Yup, I'm surprised she did something like that. It does seem a little cheezy, especially that shot where she's got that jewelry in her mouth. She's hot and all, but I just don't get it.


----------



## bobbyv (Sep 29, 2007)

It's definitely cheesy.


----------



## HDTVsportsfan (Nov 29, 2005)

She's probably making quite a bit of money for that "chessy" commercial as well.
Buit i can do without it as well.


----------



## armophob (Nov 13, 2006)

Who is Beyonce? What commercial? Man this dvr is grrrrrrrrreeeat!!!!


----------



## Grydlok (Mar 31, 2007)

I bet if it Giada or whatever her name is you guys would be happy.


----------



## dtv757 (Jun 4, 2006)

if any one has not seen it here is the link to the beyonce commercial





btw does any one have a link to the commercial from last month.. i really liked it but i cant find it anywhere... the one where the guy says .. "MAKE SOME ROOM.. D* now pumping out or 70 of the best national channels in HD... GET YOURS TODAY"


----------



## bidger (Nov 19, 2005)

So, you guys have a problem with that commercial? Huh. All I know is I rewound it when I saw it watching HD NFL games last Sunday.


----------



## spartanstew (Nov 16, 2005)

dtv757 said:


> if any one has not seen it here is the link to the beyonce commercial


That's a commercial I never would have stopped for.


----------



## say-what (Dec 14, 2006)

bidger said:


> So, you guys have a problem with that commercial? Huh. All I know is I rewound it when I saw it watching HD NFL games last Sunday.


I certainly enjoyed it - was ready to upgrade again and again.....


----------



## FlyBono24 (Jan 3, 2007)

Sooooooo hot!! :grin: :grin: :grin:


----------



## Cable Lover (Jun 19, 2007)

Even as a cable lover, I still found it hot.


----------



## Steve Robertson (Jun 7, 2005)

Grydlok said:


> I bet if it Giada or whatever her name is you guys would be happy.


That is verty true but now that she is having a baby not so much


----------



## Stuart Sweet (Jun 19, 2006)

I don't know, it's cheesecakey but I don't think it's completely out of line given what people accept. It probably targets a part of the market the OP is not in, and doesn't appeal to him. 

As I get older I find that a lot of advertising isn't pointed my way, and I have learned to be less annoyed by it.


----------



## Greg Alsobrook (Apr 2, 2007)

Stuart Sweet said:


> It probably targets a part of the market the OP is not in, and doesn't appeal to him.

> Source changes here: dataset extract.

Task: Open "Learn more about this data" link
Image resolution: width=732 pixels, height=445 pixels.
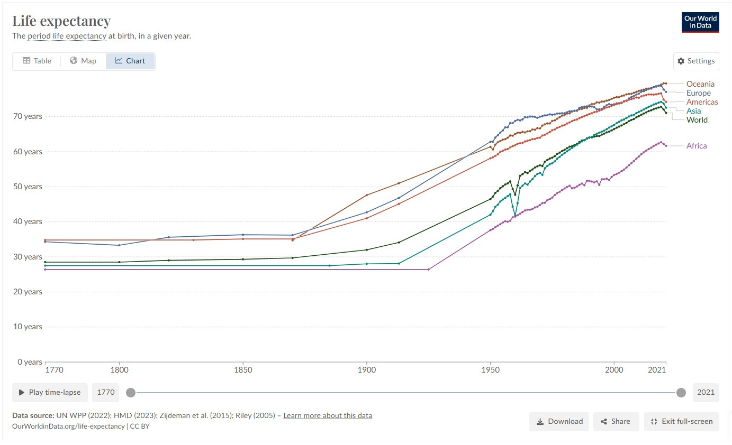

I'm a 25 y/o male.... I would think I'm in the 'market'... Just not a good advertisement IMO...


----------



## bigref (Sep 11, 2007)

I watched it...HOT!!!


----------



## ShmoeTheHo (Oct 15, 2007)

dtv757 said:


> if any one has not seen it here is the link to the beyonce commercial
> 
> 
> 
> ...


All this commercial reminiscing makes me think of the radio stations in Demolition Man..

Hot dogs, Armour hot dogs.. the dogs kids love to eat.


----------



## PoitNarf (Aug 19, 2006)

AirRocker said:


> I'm a 25 y/o male.... I would think I'm in the 'market'... Just not a good advertisement IMO...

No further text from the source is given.